Listed records –
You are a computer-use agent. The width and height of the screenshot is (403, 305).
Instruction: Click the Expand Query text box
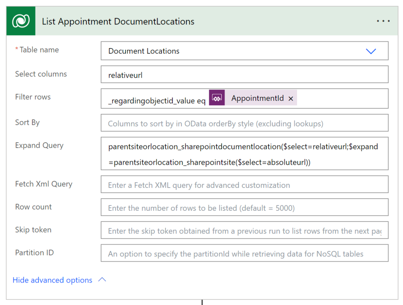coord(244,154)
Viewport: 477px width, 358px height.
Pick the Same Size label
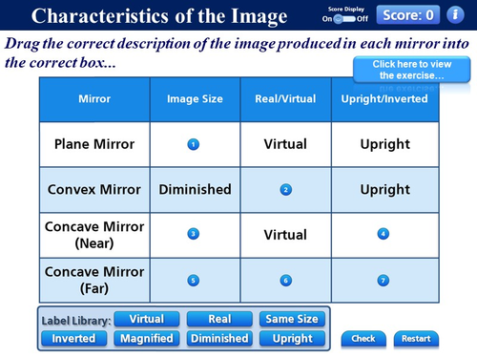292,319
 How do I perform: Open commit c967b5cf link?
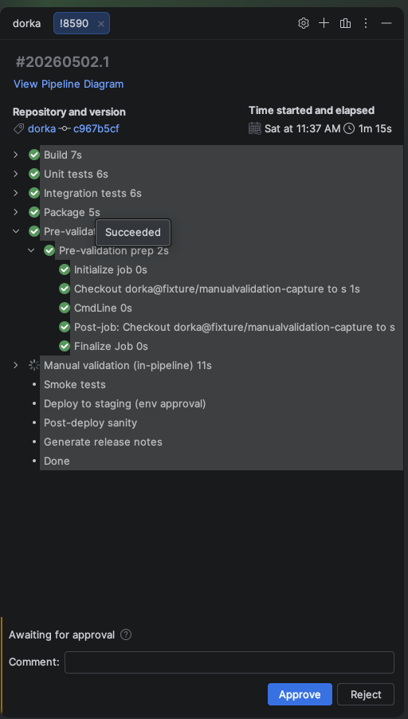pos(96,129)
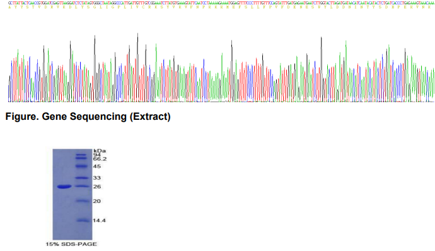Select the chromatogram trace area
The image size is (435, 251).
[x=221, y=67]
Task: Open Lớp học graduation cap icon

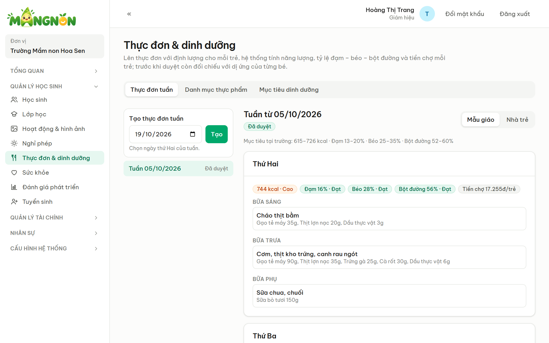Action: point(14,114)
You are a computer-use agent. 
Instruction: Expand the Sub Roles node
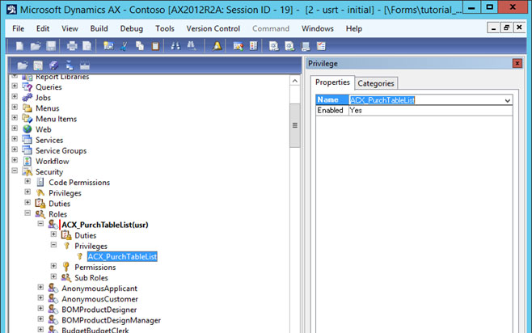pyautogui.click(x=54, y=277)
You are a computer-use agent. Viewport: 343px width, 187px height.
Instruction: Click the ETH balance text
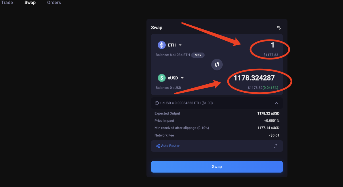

...

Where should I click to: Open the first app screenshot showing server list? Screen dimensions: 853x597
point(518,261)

* * *

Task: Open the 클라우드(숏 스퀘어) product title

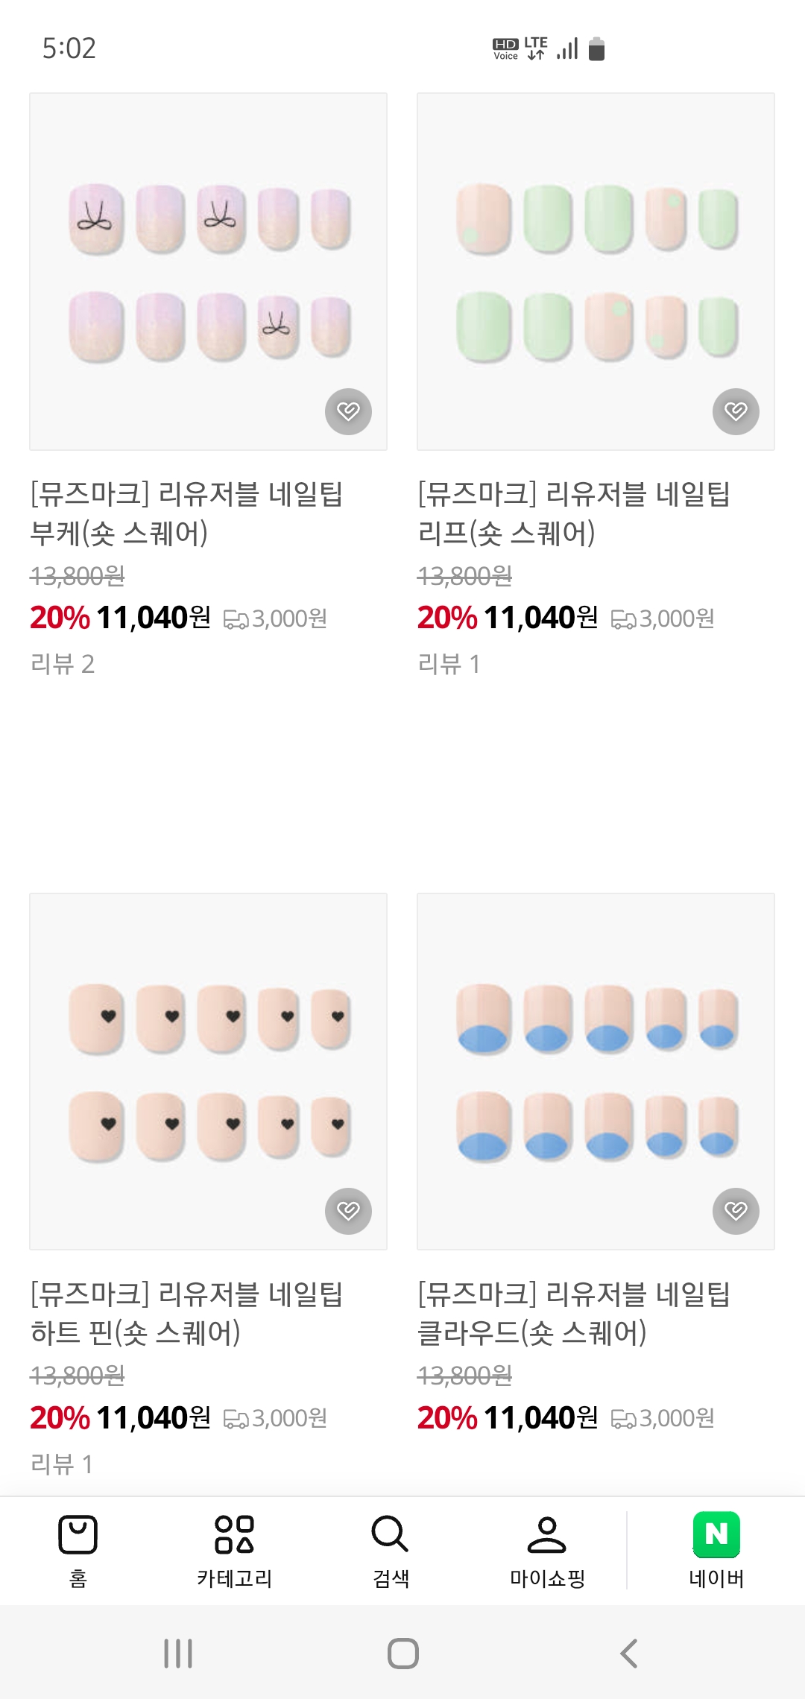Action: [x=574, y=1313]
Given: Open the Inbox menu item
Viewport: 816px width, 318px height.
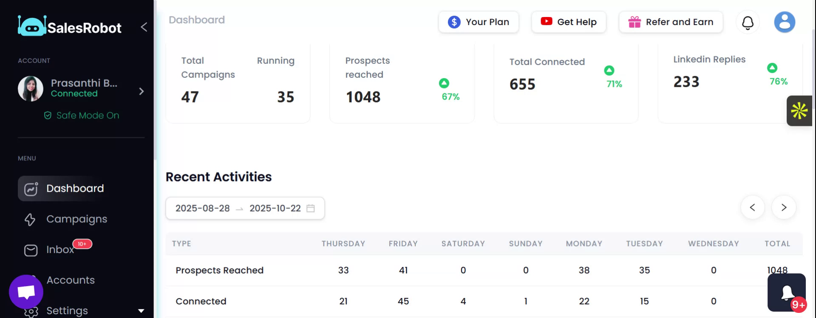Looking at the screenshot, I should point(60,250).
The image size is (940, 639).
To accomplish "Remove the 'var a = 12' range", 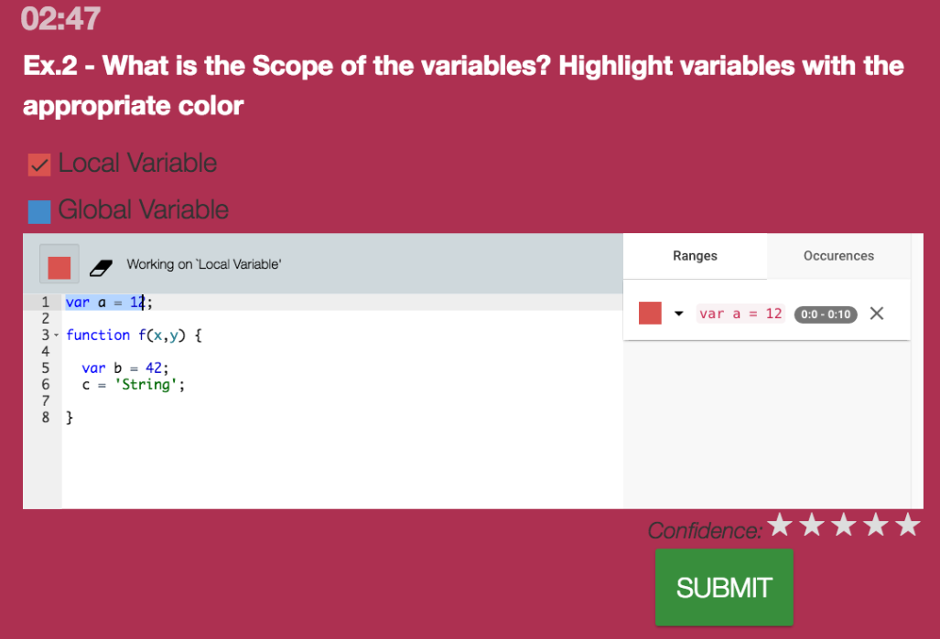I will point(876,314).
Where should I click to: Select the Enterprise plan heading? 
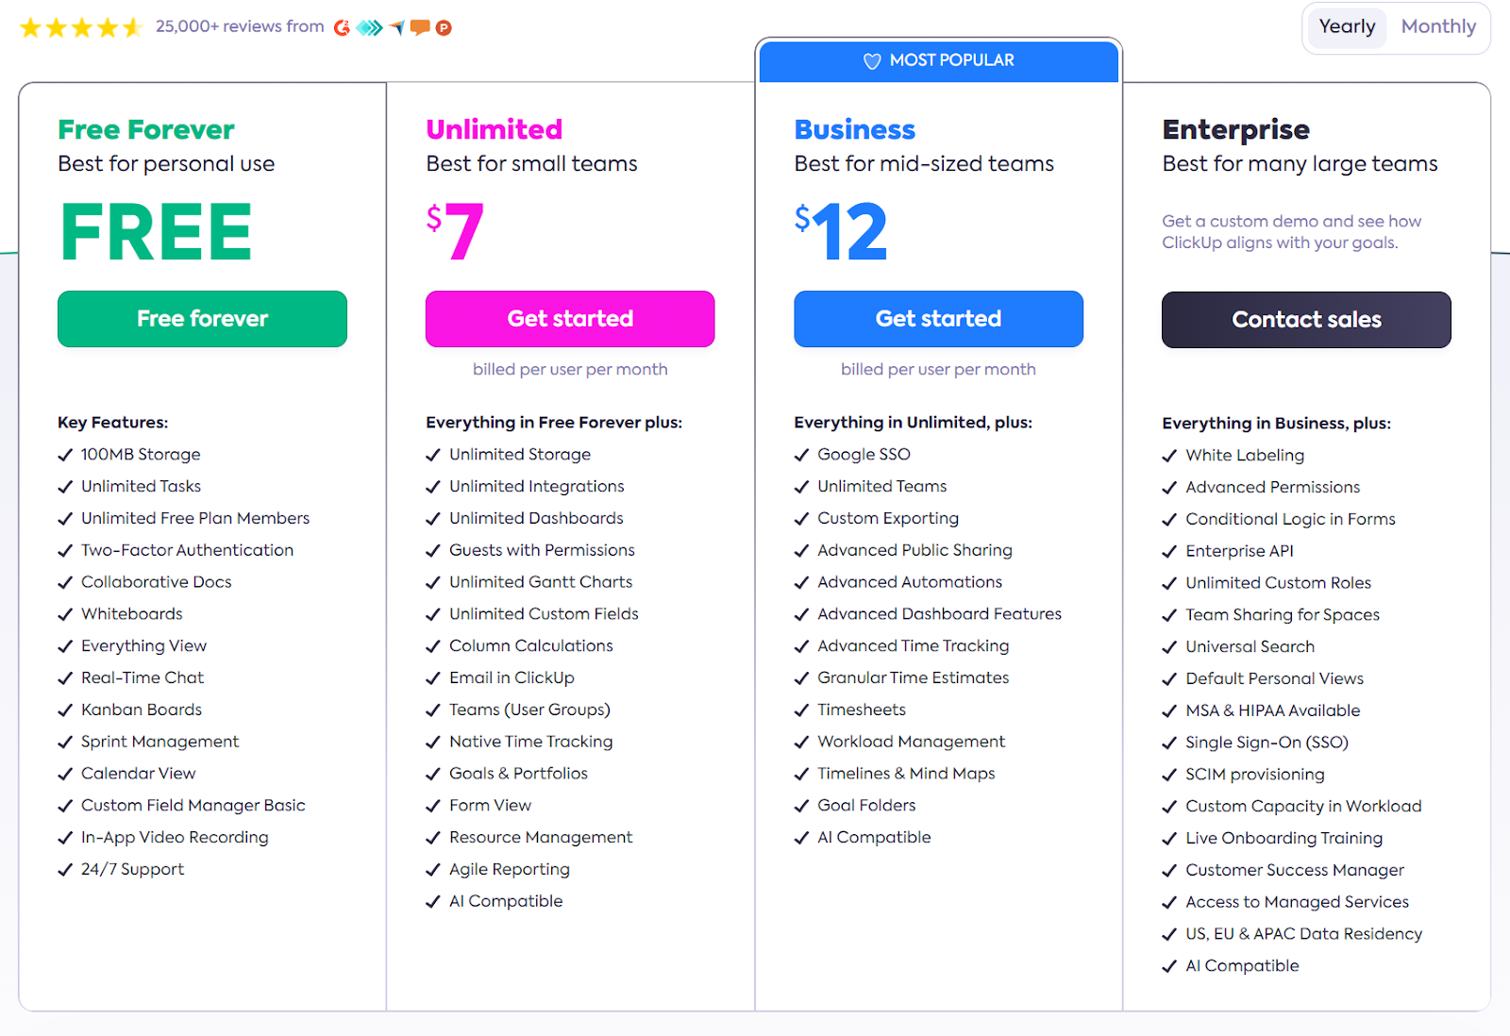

Exercise details – Return exactly the lines that appear in the data above between the line containing "How do I perform: Open commit c967b5cf link?" and the line containing "You are a computer-use agent. Viewport: 343px", both of which are included, and leave the pictures out.

Solution –
 How do I perform: Open commit c967b5cf link?
pos(96,129)
Select the chromatogram trace area
The image size is (435, 251).
[x=221, y=67]
Task: Open Lớp học graduation cap icon

Action: point(14,114)
You are a computer-use agent. 
Instruction: Expand the Sub Roles node
pyautogui.click(x=54, y=277)
You are a computer-use agent. Viewport: 343px width, 187px height.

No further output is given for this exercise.